### WORK INSTRUCTION
Return all the entries word for word.

### DATA EXTRACT
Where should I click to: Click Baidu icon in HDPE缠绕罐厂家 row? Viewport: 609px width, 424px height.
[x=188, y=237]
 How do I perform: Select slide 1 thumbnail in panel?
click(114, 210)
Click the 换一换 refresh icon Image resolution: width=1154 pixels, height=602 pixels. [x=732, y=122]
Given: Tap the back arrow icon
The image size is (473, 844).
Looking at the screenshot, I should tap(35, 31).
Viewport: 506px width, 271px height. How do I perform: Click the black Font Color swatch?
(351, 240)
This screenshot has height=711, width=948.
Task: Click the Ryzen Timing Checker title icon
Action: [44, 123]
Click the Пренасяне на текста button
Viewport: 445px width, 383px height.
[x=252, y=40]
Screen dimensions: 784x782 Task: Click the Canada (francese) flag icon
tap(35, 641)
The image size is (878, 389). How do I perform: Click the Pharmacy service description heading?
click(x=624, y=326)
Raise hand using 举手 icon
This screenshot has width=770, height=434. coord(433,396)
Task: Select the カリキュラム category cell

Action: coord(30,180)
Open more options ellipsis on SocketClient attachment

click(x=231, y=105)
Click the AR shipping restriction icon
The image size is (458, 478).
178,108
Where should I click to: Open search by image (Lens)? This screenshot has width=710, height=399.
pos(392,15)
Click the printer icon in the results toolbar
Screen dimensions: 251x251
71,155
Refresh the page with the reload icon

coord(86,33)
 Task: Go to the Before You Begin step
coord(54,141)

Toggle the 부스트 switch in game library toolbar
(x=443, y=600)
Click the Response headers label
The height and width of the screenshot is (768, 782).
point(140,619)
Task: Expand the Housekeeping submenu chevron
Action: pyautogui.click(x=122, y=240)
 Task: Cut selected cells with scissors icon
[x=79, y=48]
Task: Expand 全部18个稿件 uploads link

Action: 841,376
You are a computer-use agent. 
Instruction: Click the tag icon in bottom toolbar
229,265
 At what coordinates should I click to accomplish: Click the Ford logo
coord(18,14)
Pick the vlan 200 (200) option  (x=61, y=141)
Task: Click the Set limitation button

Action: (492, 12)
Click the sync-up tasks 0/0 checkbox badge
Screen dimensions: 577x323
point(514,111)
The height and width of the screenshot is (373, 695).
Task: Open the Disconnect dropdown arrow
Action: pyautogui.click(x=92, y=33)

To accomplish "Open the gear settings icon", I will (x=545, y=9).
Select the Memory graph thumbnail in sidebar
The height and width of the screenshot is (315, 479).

### SOLUTION TO THIS TASK
Where should I click to: Click Baidu icon in HDPE缠绕罐厂家 row? Viewport: 609px width, 424px height.
[x=188, y=237]
 How do I perform: Select slide 1 thumbnail in panel?
click(114, 210)
Click the 换一换 refresh icon Image resolution: width=1154 pixels, height=602 pixels. [x=732, y=122]
Given: Tap the back arrow icon
The image size is (473, 844).
Looking at the screenshot, I should tap(35, 31).
Viewport: 506px width, 271px height. How do I perform: Click the black Font Color swatch?
(351, 240)
This screenshot has height=711, width=948.
Task: Click the Ryzen Timing Checker title icon
Action: [44, 123]
Click the Пренасяне на текста button
Viewport: 445px width, 383px height.
[x=252, y=40]
Screen dimensions: 784x782 Task: Click the Canada (francese) flag icon
tap(35, 641)
The image size is (878, 389). How do I perform: Click the Pharmacy service description heading?
click(x=624, y=326)
Raise hand using 举手 icon
This screenshot has width=770, height=434. coord(433,396)
Task: Select the カリキュラム category cell

Action: coord(30,180)
Open more options ellipsis on SocketClient attachment

click(x=231, y=105)
Click the AR shipping restriction icon
The image size is (458, 478).
178,108
Where should I click to: Open search by image (Lens)? This screenshot has width=710, height=399.
pos(392,15)
Click the printer icon in the results toolbar
Screen dimensions: 251x251
71,155
Refresh the page with the reload icon

coord(86,33)
 Task: Go to the Before You Begin step
coord(54,141)

Toggle the 부스트 switch in game library toolbar
(x=443, y=600)
Click the Response headers label
The height and width of the screenshot is (768, 782).
point(140,619)
Task: Expand the Housekeeping submenu chevron
Action: pyautogui.click(x=122, y=240)
 Task: Cut selected cells with scissors icon
[x=79, y=48]
Task: Expand 全部18个稿件 uploads link

Action: 841,376
You are a computer-use agent. 
Instruction: Click the tag icon in bottom toolbar
229,265
 At what coordinates should I click to accomplish: Click the Ford logo
coord(18,14)
Pick the vlan 200 (200) option  (x=61, y=141)
Task: Click the Set limitation button

Action: (492, 12)
Click the sync-up tasks 0/0 checkbox badge
Screen dimensions: 577x323
point(514,111)
The height and width of the screenshot is (373, 695).
Task: Open the Disconnect dropdown arrow
Action: pyautogui.click(x=92, y=33)

To accomplish "Open the gear settings icon", I will (x=545, y=9).
Select the Memory graph thumbnail in sidebar
The height and width of the screenshot is (315, 479).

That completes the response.